なぜオールド・プルトニーは「海のモルト」と名乗るのか——ニシンで栄えた町ウィックと、首を切られたスチル
スコットランド本土最北級の蒸留所オールド・プルトニー。「マリタイム・モルト(海のモルト)」を名乗る理由は、ニシン漁で沸いた港町ウィックの歴史と、頭を切り落とされたような異形のスチルにある。
スコットランド本土のほぼ最北、北海に突き出した港町ウィック。その一角に建つオールド・プルトニーは、自らを「マリタイム・モルト(海のモルト)」と名乗る、ほとんど唯一の蒸留所だ。
海沿いの蒸留所なら他にもいくらでもある。ではなぜ、この蒸留所がここまで「海」を背負うのか。答えは味の話だけでは終わらない。ニシンで栄え、やがて自ら酒を禁じた町の来歴が、そのままグラスに注がれている。
ニシンの「銀の恵み」が町を支えていた
創業は1826年。ジェームズ・ヘンダーソンが、ウィックに新しく築かれた街区プルテニータウンの名を取って興した。

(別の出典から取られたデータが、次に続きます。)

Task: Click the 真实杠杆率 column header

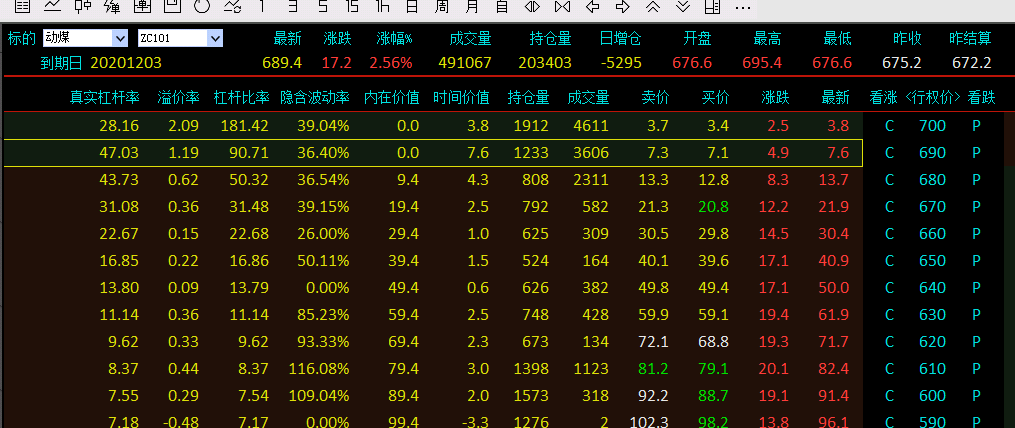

プルテニータウンはニシン漁の振興のために新たに設計された漁師の町で、蒸留所の水はいまも、技師トーマス・テルフォードが1807年に引いた水路が、ポンプを使わず自然の落差だけで運んでくる。
19世紀のウィックは、ニシン漁で沸きに沸いた。蒸留所の公式によれば、最盛期の1910年ごろには2,000隻もの船が港にひしめいたという。人々はニシンを「銀の恵み(silver darlings)」と呼んだ。
当時のウィックは陸路が細く、大麦は船で運び込まれ、樽詰めされたウイスキーもまた船で出ていった。蒸留所で働く男たちの多くは、漁の季節には漁師でもあった。原料も、製品も、人も、海が運んでいたのである。「海のモルト」という言葉は、香りの比喩である前に、まずこの事実に根ざしている。
町が酒を禁じた、25年間
ところがその町は、1920年12月の住民投票で、6割を超える賛成をもって「禁酒」を選ぶ。町じゅうの酒類販売免許が実際に失効したのは1922年5月のこと。そこから25年、1947年に免許が復活するまで、ウィックには酒を売るパブも免許酒販店も存在しなかった。アメリカの禁酒法より長い歳月である。
蒸留所はしばらく操業を続けたが、町の禁酒に世界恐慌後の市況悪化が重なり、1930年に火を落とす。扉がふたたび開いたのは、町の禁酒が解けてから4年後、1951年のことだった。その後、所有はいくつもの手を経て1995年にインヴァー・ハウス・ディスティラーズへ渡り、同社はいまタイのタイ・ビバレッジ傘下、インターナショナル・ビバレッジの一員となっている。
創業200年のうち、20年あまりは沈黙していた蒸留所。いま飲める一杯は、いちど途切れかけた火の続きだ。
首を切られた、平らなスチル
オールド・プルトニーを語るとき必ず話題になるのが、異形の初留釜だ。白鳥の首のような優美なカーブがない。胴の上に大きな「ボイルボール」を抱え、その上が水平にすっぱりと切り落とされている。冷却も、いまや希少になった木桶のワームタブを使う。
この平らな頭には「1826年に届いたスチルが建屋に収まらず、やむなく首を切った」という逸話がついて回る。ただし、これは蒸留所のガイドが語り継いできた伝承の域を出ず、裏づけのある史実として断定はできない。
はっきりしているのは、この形が蒸気と銅の接触・還流のしかたを変え、重たい成分を削ぎながらも厚みのある酒質を生んでいること。そしてワームタブがさらにボディを与えていることだ。丸みを帯びた独特のボトルの形は、このスチルを写したものだと言われている。
「塩気」の正体は、海水ではない
実際に飲むと、シトラスや潮風を思わせる香りの奥に、塩気のようなニュアンスが立つ。ただし「海のそばで熟成させたから海水の塩が入る」という説明は、いまでは慎重に扱われている。この点は別記事で詳しく書いた(→なぜ海沿いの蒸留所のウイスキーは「潮の香り」がするのか)。
面白いのは、それでもこの蒸留所が「海」を手放さないことだ。物語としての海は、科学的な説明が及ばないところで、たしかに飲み手の舌を導いている。
最初の一本をどう選ぶか
現在の定番は12年・15年・18年、そして希少な25年。まず手に取るなら、リフィルのアメリカンオーク主体で軽やかに仕上がる12年がいい。塩気とシトラスという蒸留所の芯が、いちばん素直に出ている。